COMPUTERWORLD, April 1st
In an announcement that has stunned the computer industry, Ken Thompson, Dennis
Ritchie and Brian Kernighan admitted that the Unix operating system and C
programming language created by them is an elaborate April Fools prank kept
alive for over 20 years. Speaking at the recent UnixWorld Software Development
Forum, Thompson revealed the following:
"In 1969, AT&T had just terminated their work with the GE/Honeywell/AT&T Multics
project. Brian and I had just started working with an early release of Pascal
from Professor Nicklaus Wirth's ETH labs in Switzerland and we were impressed
with its elegant simplicity and power. Dennis had just finished reading 'Bored
of the Rings', a hilarious National Lampoon parody of the great Tolkien 'Lord of
the Rings' trilogy. As a lark, we decided to do parodies of the Multics
environment and Pascal. Dennis and I were responsible for the operating
environment. We looked at Multics and designed the new system to be as complex
and cryptic as possible to maximize casual users' frustration levels, calling it
Unix as a parody of Multics, as well as other more risque allusions. Then Dennis
and Brian worked on a truly warped version of Pascal, called 'A'. When we found
others were actually trying to create real programs with A, we quickly added
additional cryptic features and evolved into B, BCPL and finally C. We stopped
when we got a clean compile on the following syntax:
for(;P("\n"),R-;P("|"))for(e=C;e-;P("_"+(*u++/8)%2))P("| "+(*u/4)%2);
To think that modern programmers would try to use a language that allowed such a
statement was beyond our comprehension! We actually thought of selling this to
the Soviets to set their computer science progress back 20 or more years.

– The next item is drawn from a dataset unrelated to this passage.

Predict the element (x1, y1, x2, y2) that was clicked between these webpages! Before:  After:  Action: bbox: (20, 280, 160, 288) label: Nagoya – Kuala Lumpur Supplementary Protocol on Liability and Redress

Imagine our surprise when AT&T and other US corporations actually began trying
to use Unix and C! It has taken them 20 years to develop enough expertise to
generate even marginally useful applications using this 1960's technological
parody, but we are impressed with the tenacity (if not common sense) of the
general Unix and C programmer. In any event, Brian, Dennis and I have been
working exclusively in Pascal on the Apple Macintosh for the past few years and
feel really guilty about the chaos, confusion and truly bad programming that
have resulted from our silly prank so long ago."
Major Unix and C vendors and customers, including AT&T, Microsoft, Hewlett-Packard,
GTE, NCR, and DEC have refused comment at this time. Borland
International, a leading vendor of Pascal and C tools, including the popular
Turbo Pascal, Turbo C and Turbo C++, stated they had suspected this for a number
of years and would continue to enhance their Pascal products and halt further
efforts to develop C. An IBM spokesman broke into uncontrolled laughter and had
to postpone a hastily convened news conference concerning the fate of the RS-6000,
merely stating 'VM will be available Real Soon Now'. In a cryptic
statement, Professor Wirth of the ETH institute and father of the Pascal, Modula
2 and Oberon structured languages, merely stated that P. T. Barnum was correct.
In a related late-breaking story, usually reliable sources are stating that a
similar confession may be forthcoming from William Gates concerning the MS-DOS
and Windows operating environments. And IBM spokesman have begun denying that
the Virtual Machine (VM) product is an internal prank gone awry.